Recent Posts

Friday

One, Two, Three...

By Raimundo de Madrazo y Garreta

"SEDUCTION IS EMBRACING YOUR PARTNER'S GUILT. 
LOOSEN LEG OF COUCH,AND AS YOUR DATE SITS,THE COUCH COLLAPSES. 
NOW, YOUR DATE OWES YOU.”
Tommy Savitt.

Thursday

VDs

Juke Joint Sniper
“Tommy Lama’s Mantra : 
It doesn’t matter if someone has vd as long as they’re hot.
If a doctor asks you, “Was it worth it?,” 
show him the video.”
Tommy Savitt.

Wednesday

Believe


"THE TOMMY LAMA'S MANTRA OF THE DAY: 
IT'S IMPORTANT TO BELIEVE IN YOURSELF EVEN IF ALL THE EVIDENCE POINTS TO THE CONTRARY.”
Tommy Savitt.

Tuesday

Allergies


"TOMMY LAMA'S MANTRA : 
A BOWLING BOWL AND A FEATHER ARE DROPPED OFF A ROOF , WHICH WILL KILL YOU FIRST? 
THE FEATHER. 
YOU MAY BE ALLERGIC.”
Tommy Savitt.

Monday

X-Box

“The Tommy Lama’s Mantra of the Day:
When life expectancy was at 30, perhaps a lot less xbox was being played.”
Tommy Savitt.

Sunday

Prison Love


"THE TOMMY LAMA'S MANTRA OF THE DAY: 
PRISON LOVE.
IT'S NOT GAY. 
IT'S JUST MEN TRYING TO FIGURE OUT THEIR PLACE IN THE PECKING ORDER.”
Tommy Savitt.

Saturday

Sharia Law

"The best part of dating a woman under Sharia Law is that she'll never give you any guff. 
Why? 
BECAUSE, I SAID SO!”
Tommy Savitt.

Friday

Rome


"The Tommy Lama’s mantra of the day:
When in Rome, do as the Romanians do.
Namaste."
Tommy Savitt.

Thursday

Illuminati


"THE TOMMY LAMA'S MANTRA OF THE DAY: 
THE UNIVERSAL GLUE THAT HOLDS ALL CONSPIRACY THEORISTS TOGETHER...
"THOSE JEWS ARE BEHIND IT.”"
Tommy Savitt.

Wednesday

Naval Parade


"THE TOMMY LAMA'S MANTRA OF THE DAY: 
IN ORDER TO DRAW MORE GAYS INTO THE MILITARY, TELL THEM THERE'S A PARADE THEY CAN MARCH IN EVERYDAY.”
Tommy Savitt.

Tuesday

Dr.
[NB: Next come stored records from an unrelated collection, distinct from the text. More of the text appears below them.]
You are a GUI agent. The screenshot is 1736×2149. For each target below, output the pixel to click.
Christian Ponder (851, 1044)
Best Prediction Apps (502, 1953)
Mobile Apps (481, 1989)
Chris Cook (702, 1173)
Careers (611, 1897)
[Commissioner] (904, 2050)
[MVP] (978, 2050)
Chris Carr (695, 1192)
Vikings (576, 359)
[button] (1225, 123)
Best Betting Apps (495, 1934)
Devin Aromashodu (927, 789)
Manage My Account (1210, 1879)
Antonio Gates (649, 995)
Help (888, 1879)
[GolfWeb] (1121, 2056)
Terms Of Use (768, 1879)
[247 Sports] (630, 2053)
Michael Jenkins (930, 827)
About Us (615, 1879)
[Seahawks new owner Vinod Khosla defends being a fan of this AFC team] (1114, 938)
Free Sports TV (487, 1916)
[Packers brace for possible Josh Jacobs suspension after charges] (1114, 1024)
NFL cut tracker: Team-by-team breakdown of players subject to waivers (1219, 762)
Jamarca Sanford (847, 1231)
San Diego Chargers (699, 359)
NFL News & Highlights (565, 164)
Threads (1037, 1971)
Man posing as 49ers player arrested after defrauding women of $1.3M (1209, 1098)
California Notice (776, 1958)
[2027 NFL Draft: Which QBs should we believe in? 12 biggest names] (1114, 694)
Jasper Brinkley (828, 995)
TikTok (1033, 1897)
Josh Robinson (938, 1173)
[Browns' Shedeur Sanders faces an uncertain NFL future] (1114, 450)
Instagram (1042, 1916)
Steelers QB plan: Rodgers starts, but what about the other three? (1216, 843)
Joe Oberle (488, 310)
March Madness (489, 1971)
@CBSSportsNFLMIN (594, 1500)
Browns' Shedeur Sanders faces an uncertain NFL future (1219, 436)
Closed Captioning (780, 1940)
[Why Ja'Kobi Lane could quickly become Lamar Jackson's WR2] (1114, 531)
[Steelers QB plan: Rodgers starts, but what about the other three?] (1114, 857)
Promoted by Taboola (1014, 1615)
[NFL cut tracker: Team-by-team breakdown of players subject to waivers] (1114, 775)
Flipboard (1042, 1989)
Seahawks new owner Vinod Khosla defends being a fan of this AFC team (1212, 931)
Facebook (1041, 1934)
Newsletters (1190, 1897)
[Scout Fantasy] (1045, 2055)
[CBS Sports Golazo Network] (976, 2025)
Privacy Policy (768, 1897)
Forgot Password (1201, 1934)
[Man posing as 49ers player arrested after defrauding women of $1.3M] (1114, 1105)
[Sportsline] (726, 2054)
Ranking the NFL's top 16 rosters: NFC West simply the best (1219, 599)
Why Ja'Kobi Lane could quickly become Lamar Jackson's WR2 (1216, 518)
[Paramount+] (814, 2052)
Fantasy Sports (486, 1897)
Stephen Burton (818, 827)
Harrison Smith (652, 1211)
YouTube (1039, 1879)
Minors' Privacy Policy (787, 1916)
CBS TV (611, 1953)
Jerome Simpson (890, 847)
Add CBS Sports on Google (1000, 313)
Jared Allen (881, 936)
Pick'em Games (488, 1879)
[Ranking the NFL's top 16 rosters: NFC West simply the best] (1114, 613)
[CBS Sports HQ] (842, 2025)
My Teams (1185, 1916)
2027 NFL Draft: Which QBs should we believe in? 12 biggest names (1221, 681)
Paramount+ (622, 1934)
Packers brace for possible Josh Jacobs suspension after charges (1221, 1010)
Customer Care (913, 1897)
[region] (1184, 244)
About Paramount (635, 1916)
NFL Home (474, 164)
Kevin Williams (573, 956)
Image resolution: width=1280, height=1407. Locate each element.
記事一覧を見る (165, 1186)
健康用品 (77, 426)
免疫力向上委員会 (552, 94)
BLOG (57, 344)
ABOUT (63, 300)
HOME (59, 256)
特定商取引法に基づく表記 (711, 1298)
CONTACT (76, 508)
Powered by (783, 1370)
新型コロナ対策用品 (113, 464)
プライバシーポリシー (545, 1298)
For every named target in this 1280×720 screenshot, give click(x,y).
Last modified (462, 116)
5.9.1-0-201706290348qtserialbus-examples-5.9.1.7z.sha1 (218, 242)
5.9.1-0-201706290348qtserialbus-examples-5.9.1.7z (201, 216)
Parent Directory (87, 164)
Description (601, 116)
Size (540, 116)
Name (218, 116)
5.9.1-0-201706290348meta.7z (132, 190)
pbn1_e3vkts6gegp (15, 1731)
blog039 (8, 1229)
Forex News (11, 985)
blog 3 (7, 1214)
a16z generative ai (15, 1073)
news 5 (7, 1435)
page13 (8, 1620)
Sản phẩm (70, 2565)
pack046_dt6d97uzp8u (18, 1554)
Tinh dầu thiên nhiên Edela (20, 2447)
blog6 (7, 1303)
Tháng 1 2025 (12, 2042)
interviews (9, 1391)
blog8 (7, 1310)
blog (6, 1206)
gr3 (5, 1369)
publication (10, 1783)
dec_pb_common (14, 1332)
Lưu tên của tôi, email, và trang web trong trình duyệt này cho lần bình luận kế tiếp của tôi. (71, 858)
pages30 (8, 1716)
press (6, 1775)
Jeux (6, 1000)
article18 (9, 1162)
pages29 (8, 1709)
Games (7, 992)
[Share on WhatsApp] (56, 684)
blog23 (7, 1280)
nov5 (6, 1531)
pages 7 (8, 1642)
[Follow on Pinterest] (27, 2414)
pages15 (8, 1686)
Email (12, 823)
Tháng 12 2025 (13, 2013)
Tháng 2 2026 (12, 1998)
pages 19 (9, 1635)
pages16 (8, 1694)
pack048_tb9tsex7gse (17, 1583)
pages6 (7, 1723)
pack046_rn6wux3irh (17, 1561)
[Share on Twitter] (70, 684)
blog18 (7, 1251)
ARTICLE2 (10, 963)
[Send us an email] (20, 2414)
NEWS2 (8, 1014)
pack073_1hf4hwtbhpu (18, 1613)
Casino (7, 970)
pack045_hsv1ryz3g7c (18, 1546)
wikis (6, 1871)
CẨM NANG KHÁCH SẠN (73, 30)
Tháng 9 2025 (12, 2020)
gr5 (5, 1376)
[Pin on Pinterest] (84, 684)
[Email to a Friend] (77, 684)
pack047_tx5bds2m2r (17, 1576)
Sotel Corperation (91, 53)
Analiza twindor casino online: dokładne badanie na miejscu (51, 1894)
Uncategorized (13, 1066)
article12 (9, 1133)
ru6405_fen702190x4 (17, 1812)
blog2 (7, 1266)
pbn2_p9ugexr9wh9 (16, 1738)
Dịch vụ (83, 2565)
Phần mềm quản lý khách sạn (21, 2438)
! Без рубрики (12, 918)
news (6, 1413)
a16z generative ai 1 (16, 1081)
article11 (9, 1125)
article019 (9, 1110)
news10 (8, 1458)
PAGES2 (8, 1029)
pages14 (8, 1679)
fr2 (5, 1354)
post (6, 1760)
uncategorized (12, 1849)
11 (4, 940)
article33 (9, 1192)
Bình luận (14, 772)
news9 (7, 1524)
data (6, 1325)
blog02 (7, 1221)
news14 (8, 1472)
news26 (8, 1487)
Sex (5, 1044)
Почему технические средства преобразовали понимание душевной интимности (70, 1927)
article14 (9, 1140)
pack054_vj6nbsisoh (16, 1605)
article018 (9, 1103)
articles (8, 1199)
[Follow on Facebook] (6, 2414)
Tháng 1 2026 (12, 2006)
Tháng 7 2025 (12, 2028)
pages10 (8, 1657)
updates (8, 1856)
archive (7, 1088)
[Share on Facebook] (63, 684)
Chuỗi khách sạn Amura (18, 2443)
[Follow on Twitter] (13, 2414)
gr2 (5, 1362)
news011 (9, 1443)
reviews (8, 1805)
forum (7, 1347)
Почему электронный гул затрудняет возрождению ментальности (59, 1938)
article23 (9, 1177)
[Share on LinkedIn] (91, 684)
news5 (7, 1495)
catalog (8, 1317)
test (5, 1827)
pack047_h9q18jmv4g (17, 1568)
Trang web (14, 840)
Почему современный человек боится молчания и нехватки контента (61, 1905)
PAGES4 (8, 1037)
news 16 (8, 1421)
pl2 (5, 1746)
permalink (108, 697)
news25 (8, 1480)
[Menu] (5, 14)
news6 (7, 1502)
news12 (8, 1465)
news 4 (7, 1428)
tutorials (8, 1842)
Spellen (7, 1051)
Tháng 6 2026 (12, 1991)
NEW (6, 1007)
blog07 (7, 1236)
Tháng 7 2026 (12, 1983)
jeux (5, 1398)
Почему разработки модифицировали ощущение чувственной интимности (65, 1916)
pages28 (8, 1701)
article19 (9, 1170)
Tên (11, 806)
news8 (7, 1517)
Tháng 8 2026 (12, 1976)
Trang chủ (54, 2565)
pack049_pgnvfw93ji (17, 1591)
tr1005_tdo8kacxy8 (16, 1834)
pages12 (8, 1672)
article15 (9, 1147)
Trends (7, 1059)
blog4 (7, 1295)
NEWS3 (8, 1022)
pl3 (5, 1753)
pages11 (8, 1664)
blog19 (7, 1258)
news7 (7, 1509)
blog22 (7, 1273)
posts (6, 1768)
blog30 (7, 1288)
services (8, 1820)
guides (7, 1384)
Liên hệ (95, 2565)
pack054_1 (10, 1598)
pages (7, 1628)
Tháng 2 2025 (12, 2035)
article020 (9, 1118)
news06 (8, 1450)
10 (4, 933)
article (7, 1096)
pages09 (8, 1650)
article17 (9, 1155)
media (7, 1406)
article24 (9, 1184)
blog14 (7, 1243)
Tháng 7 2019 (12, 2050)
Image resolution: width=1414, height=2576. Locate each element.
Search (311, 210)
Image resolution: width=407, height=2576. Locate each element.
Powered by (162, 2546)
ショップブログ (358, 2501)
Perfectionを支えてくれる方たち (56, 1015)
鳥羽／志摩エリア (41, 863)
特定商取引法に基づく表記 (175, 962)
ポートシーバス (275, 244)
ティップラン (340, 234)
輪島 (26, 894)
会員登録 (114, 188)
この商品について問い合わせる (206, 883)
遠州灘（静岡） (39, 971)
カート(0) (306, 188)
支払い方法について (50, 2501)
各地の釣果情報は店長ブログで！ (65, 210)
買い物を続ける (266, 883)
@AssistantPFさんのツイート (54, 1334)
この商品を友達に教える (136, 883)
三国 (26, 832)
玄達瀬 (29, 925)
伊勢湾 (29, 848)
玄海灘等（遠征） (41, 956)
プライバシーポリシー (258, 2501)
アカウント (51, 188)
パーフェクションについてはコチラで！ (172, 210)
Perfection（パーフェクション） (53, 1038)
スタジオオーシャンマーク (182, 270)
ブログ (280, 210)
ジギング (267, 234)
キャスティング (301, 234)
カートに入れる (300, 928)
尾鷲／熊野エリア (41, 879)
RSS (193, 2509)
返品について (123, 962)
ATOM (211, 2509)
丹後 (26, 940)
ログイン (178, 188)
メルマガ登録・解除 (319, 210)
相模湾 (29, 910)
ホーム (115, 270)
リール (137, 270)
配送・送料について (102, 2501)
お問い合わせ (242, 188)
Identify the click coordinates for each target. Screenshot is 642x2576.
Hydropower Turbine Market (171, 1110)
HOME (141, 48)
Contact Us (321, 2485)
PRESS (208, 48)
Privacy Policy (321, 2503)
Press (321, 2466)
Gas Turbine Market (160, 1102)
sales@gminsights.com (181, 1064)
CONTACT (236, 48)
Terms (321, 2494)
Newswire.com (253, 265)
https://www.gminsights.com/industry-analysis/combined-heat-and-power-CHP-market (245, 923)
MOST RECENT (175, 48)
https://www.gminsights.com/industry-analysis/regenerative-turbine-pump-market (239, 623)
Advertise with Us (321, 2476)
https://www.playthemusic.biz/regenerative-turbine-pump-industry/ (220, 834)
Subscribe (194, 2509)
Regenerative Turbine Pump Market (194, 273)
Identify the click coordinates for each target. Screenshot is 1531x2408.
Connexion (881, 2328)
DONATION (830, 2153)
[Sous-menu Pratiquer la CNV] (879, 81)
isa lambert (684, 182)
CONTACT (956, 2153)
Pepper



“The Tommy Lama’s Mantra of the day: 
Dr. Pepper is healthier than water. 
Would a doctor put his name on a beverage if it wasn’t good for you?”
Tommy Savitt.

Monday

TSA Theft Advice



“The Tommy Lama’s mantra of the day: 
The only thing the TSA should steal from your
 luggage is a diploma.”
Tommy Savitt.

Saturday

Tantra Mantra


The Tommy Lama’s Mantra of the Day: 
Tantric massage. 
The only sensual body rub without the guilt or the arrest. 
Namaste.” 
Tommy Savitt.

Friday

Meter Maids


"METER MAIDS... 
THE FEW. THE PROUD. THE PEOPLE WITH NOTHING BETTER TO DO.”
Tommy Savitt.

Thursday

Separating Laundry



"Laundry can be very difficult. 
You always have to separate your colors from your whites. 
Why can’t they just all get along?” 
Tommy Savitt.

Wednesday

Blue Orchids

Orchid is latin for testicles. Blue, well, you translate that.
"Coming of age: That special moment in a young man’s life when he invites his girlfriend to live with him, and his mother.” 
Tommy Savitt.


Tuesday

Hangover Remedy


“Ancient household remedy for a hangover: 'Here, use my finger.' "
Tommy Savitt.

Monday

Dick and Jane


"THEY SEE DICK RUN. 
THEY SEE JANE RUN. 
PERHAPS IF THEY WOULD DO A LITTLE LESS READING AND A LITTLE MORE RUNNING, OUR CHILDREN WOULD NOT BE SO FAT.”
TOMMY SAVITT.

Sunday

Bigamy


"Bigamy: The Poor Man's Polygamy." 
Tommy Savitt.

Saturday

Ties

By Ann Gakere(Editor’s note: I love this drawing :) )
"A plea bargain is like a tie: 
a tie sucks. 
A tie is like watching a naked woman on national geographic;
yeah she's naked,
but she doesn't know it."
Tommy Savitt.

Suckcess

"The most successful tenants 
are the ones never discovered by the landlord." 
Tommy Savitt. 
"Until they are apostrophied out." 
Anonymous.

Housewives and Unattended Beverages

The following is an interview that Kat conducted with Tommy
Tommy Savitt's Expert Advice for Housewives:
Kat: Do you have any tips for keeping a housewife sane? 
Tommy:  Stop cleaning the house all the time. That's what slipcovers are for . Once you wear one of those, nothing gets dirty.
Kat: What is your idea of the perfect housewife?
Tommy: The neighbor's wife.

Kat: Do you view housewives as a sort of high-maintenance domesticated pet?
Tommy:  Yes. A housewife should be everything to her husband. And all you have to do is lie to him about how much you love anal sex.
Kat:What is one thing a housewife should never do?
Tommy: Don't put cucumbers on your eyes. It doesn't make you look younger. It just makes you look like an old salad.   
Kat: Who was/is your favorite (real or fictional) housewife of all time and why?
Tommy: Betty Rubble from The Flintstones, because she always made herself subservient to Barney until that no-good Wilma would interfere and corrupt her!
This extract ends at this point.